Everyone learns with a combination of active (hands-on), experiential (learning by experience) learning and reflective learning. However, if a student only learned with reflective learning, he/she might never create anything—just think about it. If a student used only active learning, he/she may not understand the underlying principals, would design using a clumsy trial and error approach, and when the project was completed, may not have analyzed the design process well enough to significantly improve the design and/or design process the next time. Seepersad has studied the responses of students to her various methods and assignments, quantified the research, and published it. The education of engineering has now become a key interest and research initiative.
Design Journals
Dr. Seepersad instigated the use of design journals to help students analyze their design work as it was being produced and also serve as guidelines for future design work. The design journal part of her teaching process took some tweaking, as the original assignment the students thought was too much busywork. Later iterations of the assignment made the journals simpler and quicker to write and much more useful to the students, both in the design process, and later when making derivative or similar type of design decisions. Former students have incorporated the idea into their professional careers, as was Dr. Seepersad's initial intent.
Learning through Research
She believes research is the third tool teachers can use to excite and motivate student achievement and learning. She writes, "I strive to incorporate relevant research into my lectures, especially the curricula of the two new courses I have created, and I regularly integrate undergraduate students into my research laboratory and challenge them with meaningful projects."
The Department of Mechanical Engineering proudly acknowledges the excellent work Assistant Professor Carolyn Seepersad is doing in the classroom and beyond.
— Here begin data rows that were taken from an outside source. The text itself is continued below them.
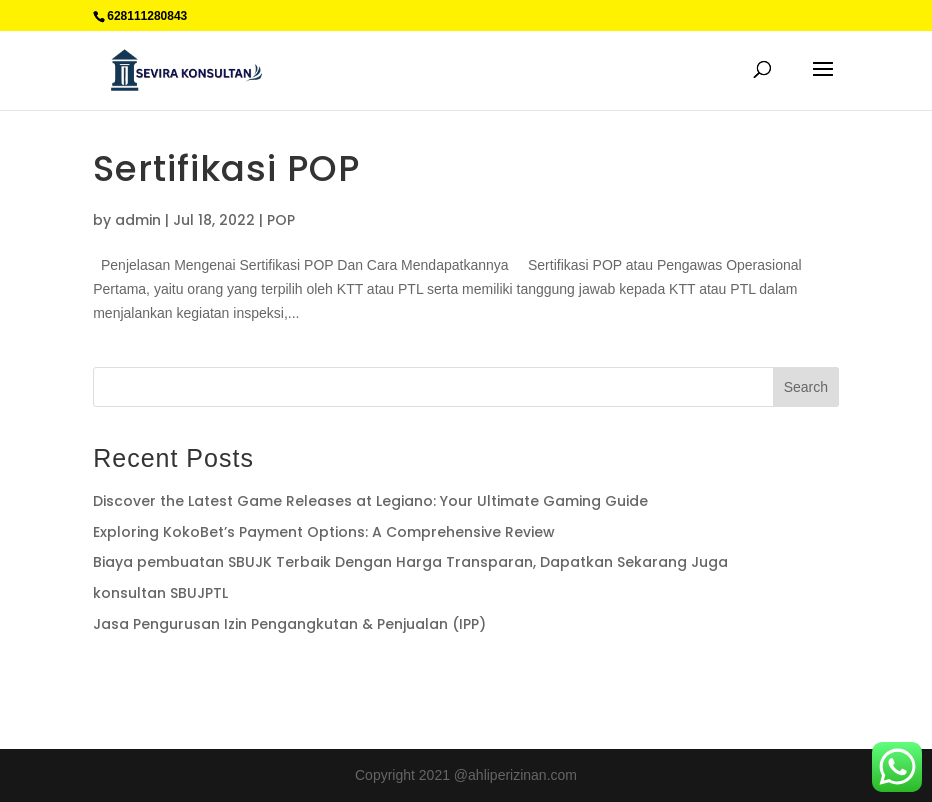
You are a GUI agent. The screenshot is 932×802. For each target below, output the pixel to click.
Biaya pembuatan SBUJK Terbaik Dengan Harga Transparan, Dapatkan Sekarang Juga (410, 562)
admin (138, 220)
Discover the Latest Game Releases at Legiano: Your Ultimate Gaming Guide (370, 501)
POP (281, 220)
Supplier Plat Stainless (163, 678)
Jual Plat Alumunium (425, 678)
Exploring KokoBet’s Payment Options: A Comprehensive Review (324, 532)
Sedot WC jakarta (548, 678)
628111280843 (147, 16)
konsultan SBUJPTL (160, 593)
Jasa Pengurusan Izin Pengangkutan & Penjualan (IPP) (289, 624)
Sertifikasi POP (226, 168)
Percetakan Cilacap (297, 678)
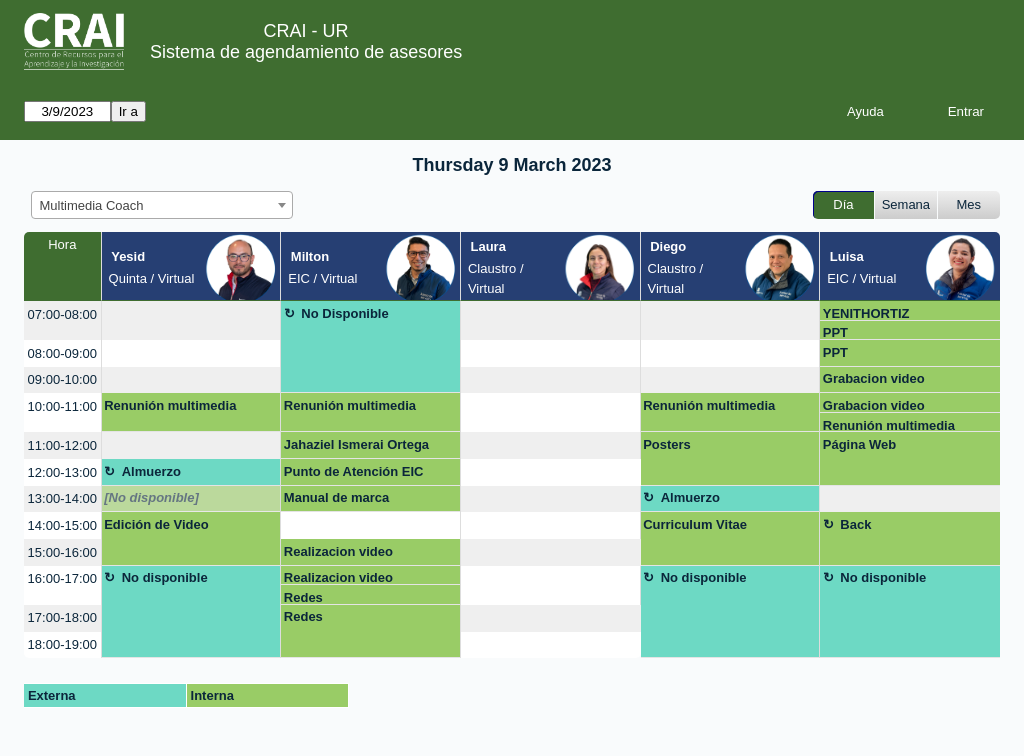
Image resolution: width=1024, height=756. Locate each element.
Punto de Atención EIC (354, 471)
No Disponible (344, 313)
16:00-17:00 (62, 578)
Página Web (859, 444)
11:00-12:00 (62, 445)
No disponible (165, 577)
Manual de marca (337, 497)
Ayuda (865, 111)
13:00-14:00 (62, 498)
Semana (906, 204)
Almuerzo (151, 471)
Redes (303, 597)
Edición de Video (156, 524)
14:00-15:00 (62, 525)
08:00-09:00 (62, 353)
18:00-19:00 (62, 644)
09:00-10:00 (62, 379)
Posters (667, 444)
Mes (969, 204)
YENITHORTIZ (866, 313)
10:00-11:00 (62, 406)
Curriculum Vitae (695, 524)
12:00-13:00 (62, 472)
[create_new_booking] (191, 320)
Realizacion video (338, 551)
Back (855, 524)
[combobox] (162, 205)
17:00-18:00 (62, 617)
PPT (835, 332)
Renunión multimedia (170, 405)
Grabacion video (874, 378)
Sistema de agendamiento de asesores (306, 52)
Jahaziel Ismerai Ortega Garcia (356, 448)
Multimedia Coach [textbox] (92, 205)
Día (843, 204)
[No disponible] (151, 497)
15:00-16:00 (62, 552)
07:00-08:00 (62, 314)
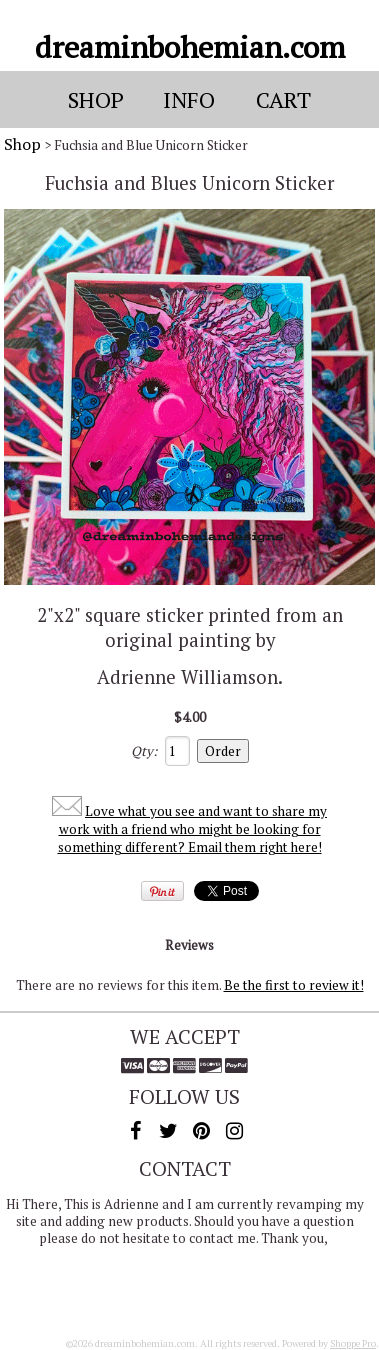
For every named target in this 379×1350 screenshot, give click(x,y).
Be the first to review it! (294, 985)
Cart (283, 99)
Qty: (144, 751)
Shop (22, 144)
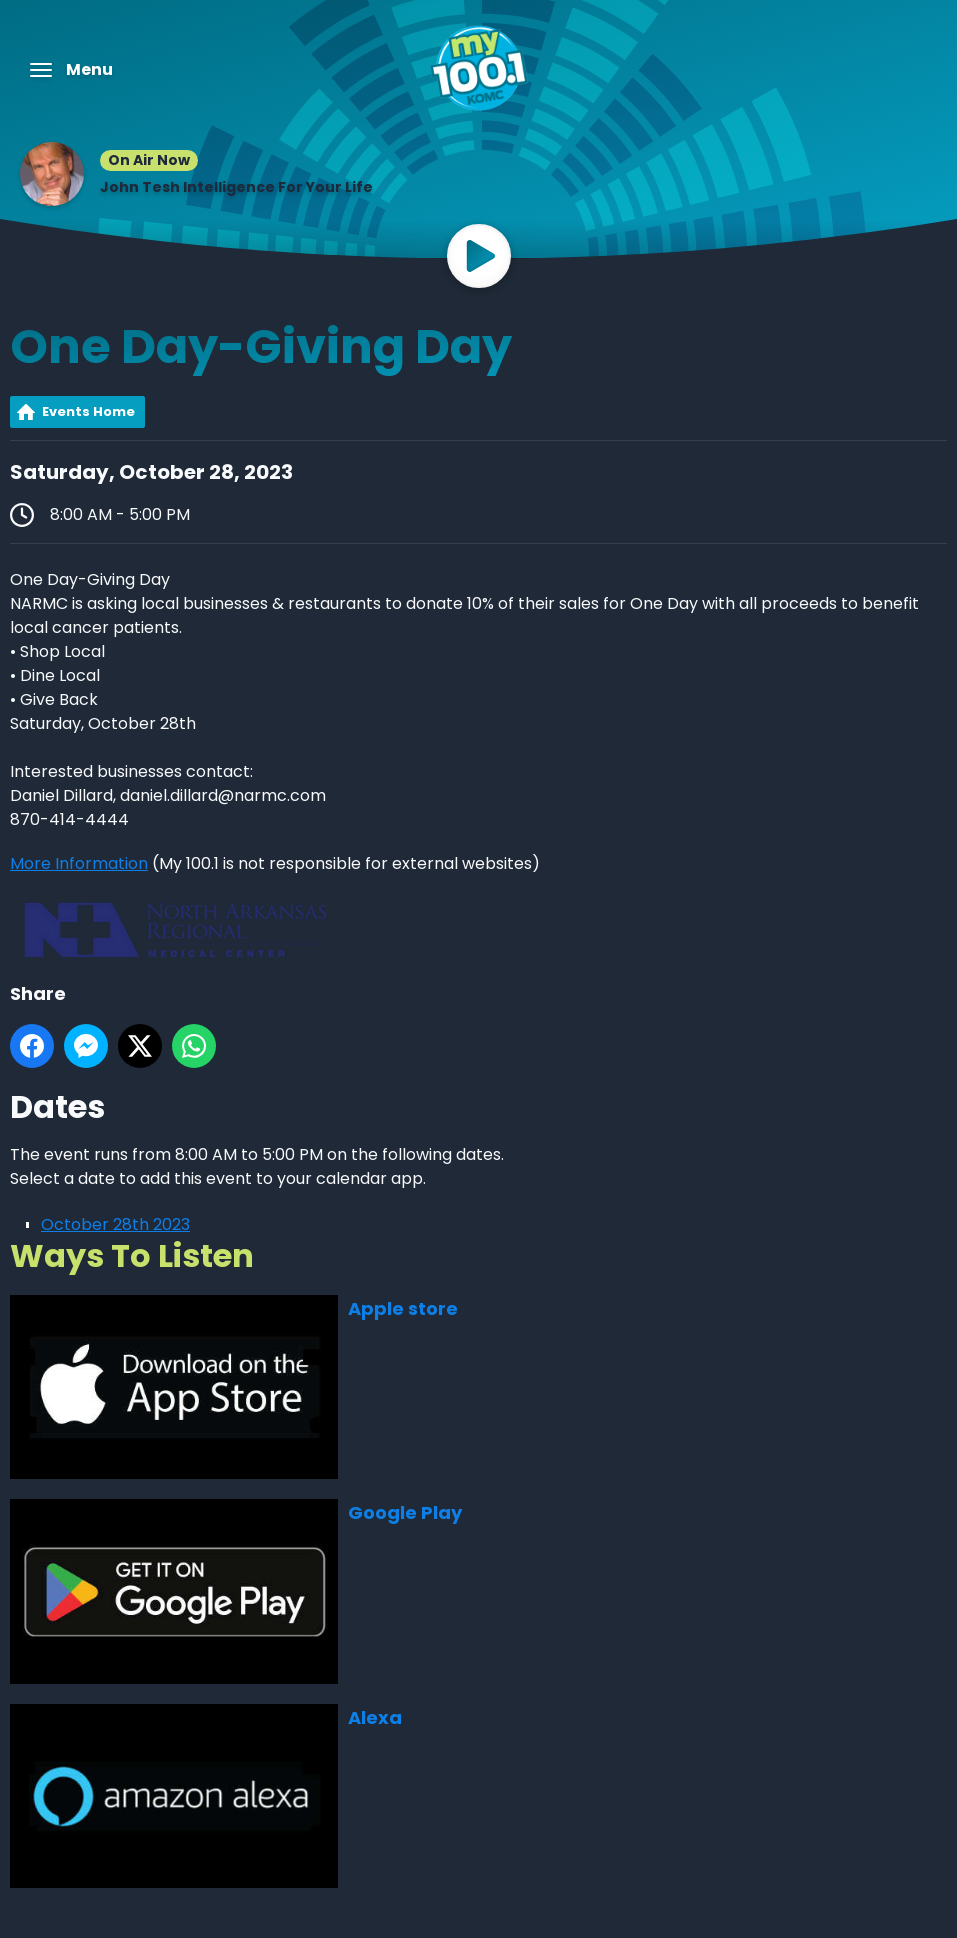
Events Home (88, 411)
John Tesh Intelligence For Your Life (236, 187)
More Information (79, 863)
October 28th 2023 (115, 1224)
We feel fortunate to have such a fine assistant professor in our department and look forward to seeing where her career takes her and her students in the future. Congratulations, Dr. Seepersad!

Dr. Seepersad, back row center holding award, with research team and models made by team members and students. Front row, left to right: James Durand (undergrad), Vikram Sundar, Ray Ely, Lia Kashdan, and Matthew Saunders (master's students). Back row, left to right: Cassandra Telenko, Dr. Carolyn Seepersad and Peter Backlund (Ph.D. students).